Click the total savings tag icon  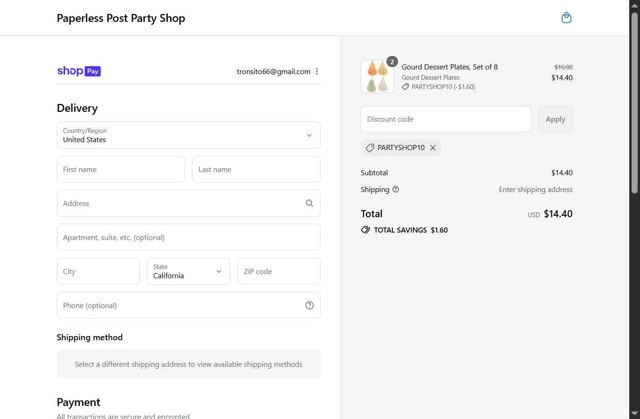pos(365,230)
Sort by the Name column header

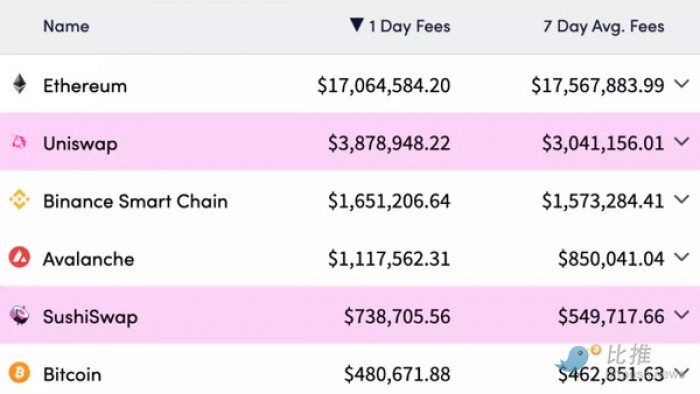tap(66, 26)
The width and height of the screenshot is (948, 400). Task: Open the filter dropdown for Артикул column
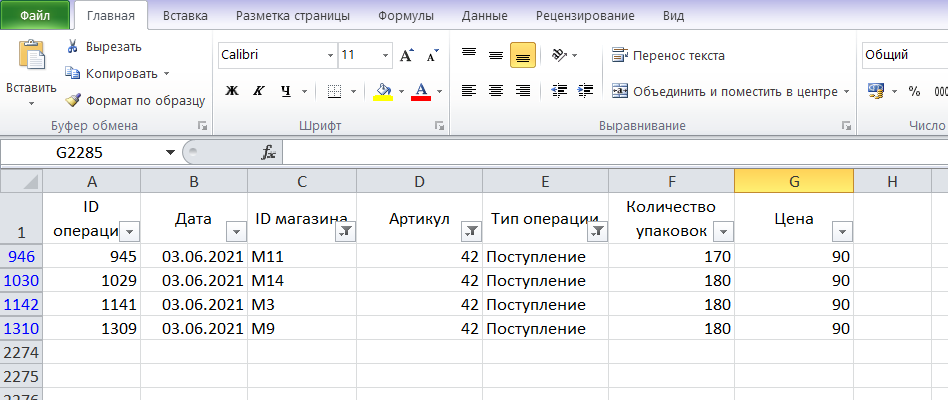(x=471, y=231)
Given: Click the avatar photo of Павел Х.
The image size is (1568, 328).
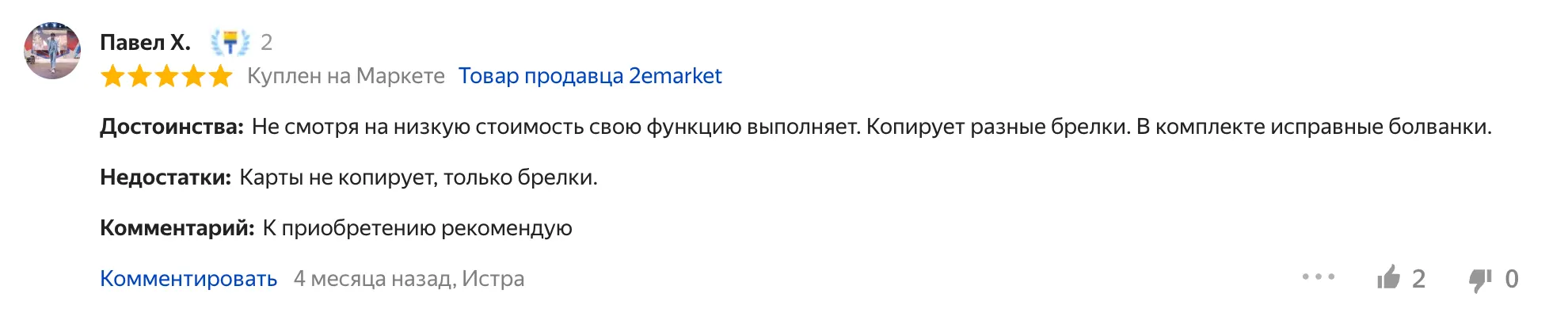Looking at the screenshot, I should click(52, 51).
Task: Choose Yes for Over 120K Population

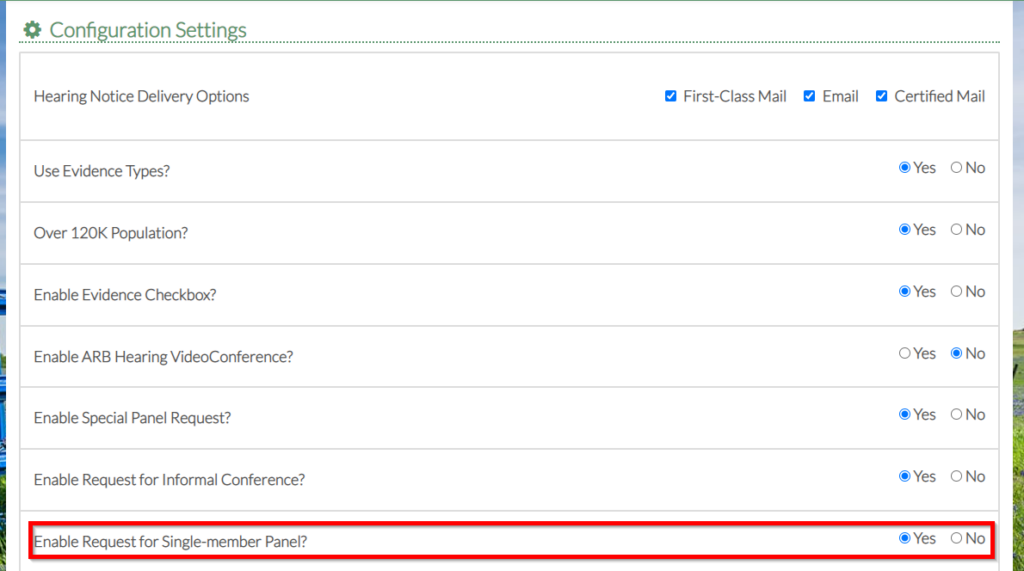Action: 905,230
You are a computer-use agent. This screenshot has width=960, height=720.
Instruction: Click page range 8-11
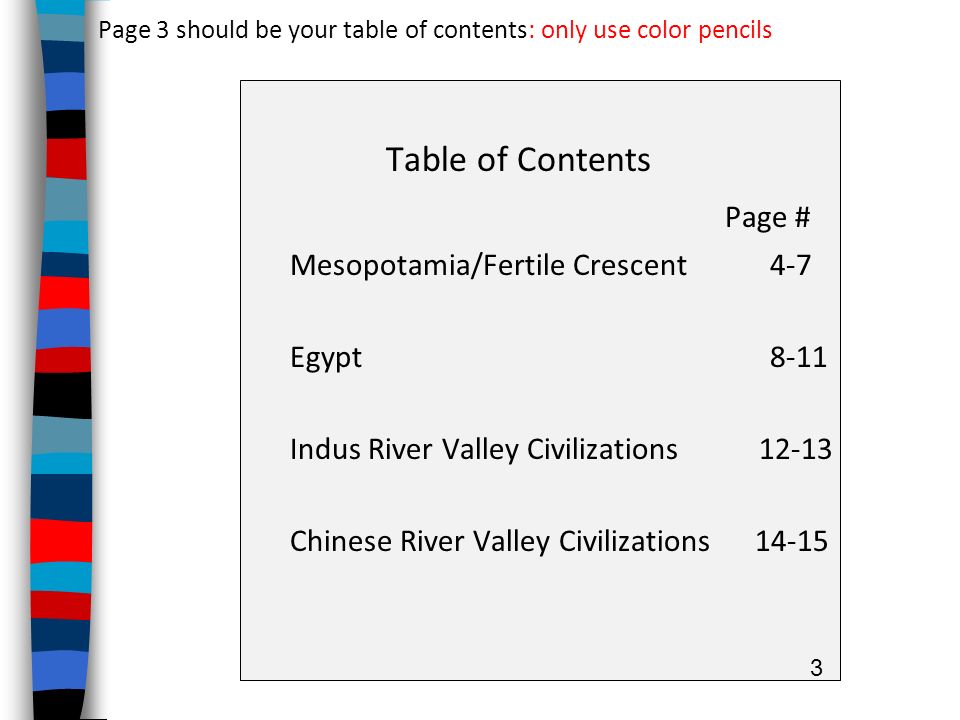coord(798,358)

+--

## Instructions for the task
Go back to the line containing "The image size is (1568, 328)." and output it and every line after it through the end of the records, exactly, but not the pictures.

## Answer box
The image size is (1568, 328).
Looking at the screenshot, I should click(52, 51).
Task: Choose Yes for Over 120K Population

Action: 905,230
You are a computer-use agent. This screenshot has width=960, height=720.
Instruction: Click page range 8-11
coord(798,358)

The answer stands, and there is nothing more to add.